> _WHAT TO DO_
What lines of the data hold the string "computer"? Pull each one out.

--- DATA FOR THIS EXERCISE ---

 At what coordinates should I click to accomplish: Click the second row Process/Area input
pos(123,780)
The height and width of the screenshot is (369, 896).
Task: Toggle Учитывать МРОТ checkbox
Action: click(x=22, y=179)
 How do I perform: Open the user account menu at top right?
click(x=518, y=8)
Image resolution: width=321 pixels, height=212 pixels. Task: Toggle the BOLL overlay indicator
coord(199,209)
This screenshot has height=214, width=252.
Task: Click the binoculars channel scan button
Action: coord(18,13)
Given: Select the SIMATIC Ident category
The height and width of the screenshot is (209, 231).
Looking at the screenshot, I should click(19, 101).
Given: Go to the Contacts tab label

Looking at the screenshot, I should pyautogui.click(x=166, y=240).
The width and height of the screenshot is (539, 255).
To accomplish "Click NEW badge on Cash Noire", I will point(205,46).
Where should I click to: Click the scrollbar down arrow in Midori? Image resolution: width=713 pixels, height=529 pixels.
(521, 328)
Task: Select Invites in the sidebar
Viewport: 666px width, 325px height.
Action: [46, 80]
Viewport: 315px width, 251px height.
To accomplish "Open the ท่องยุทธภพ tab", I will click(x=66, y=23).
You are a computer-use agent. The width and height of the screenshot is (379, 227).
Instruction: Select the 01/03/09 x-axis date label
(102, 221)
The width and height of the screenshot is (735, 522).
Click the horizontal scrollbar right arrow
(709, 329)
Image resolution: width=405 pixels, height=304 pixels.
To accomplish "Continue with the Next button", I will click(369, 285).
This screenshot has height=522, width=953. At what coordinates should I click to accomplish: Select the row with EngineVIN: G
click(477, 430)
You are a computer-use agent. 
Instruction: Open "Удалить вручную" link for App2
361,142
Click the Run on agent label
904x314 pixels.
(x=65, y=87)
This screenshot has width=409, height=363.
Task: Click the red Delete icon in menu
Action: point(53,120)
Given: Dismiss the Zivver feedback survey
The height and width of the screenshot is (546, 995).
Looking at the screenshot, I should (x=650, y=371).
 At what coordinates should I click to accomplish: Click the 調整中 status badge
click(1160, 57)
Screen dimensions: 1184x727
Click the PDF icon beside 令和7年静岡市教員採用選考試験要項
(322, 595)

---

> _OUTPUT FOR THIS TASK_
You are a computer-use agent. The width and height of the screenshot is (379, 227).
You are a computer-use agent. 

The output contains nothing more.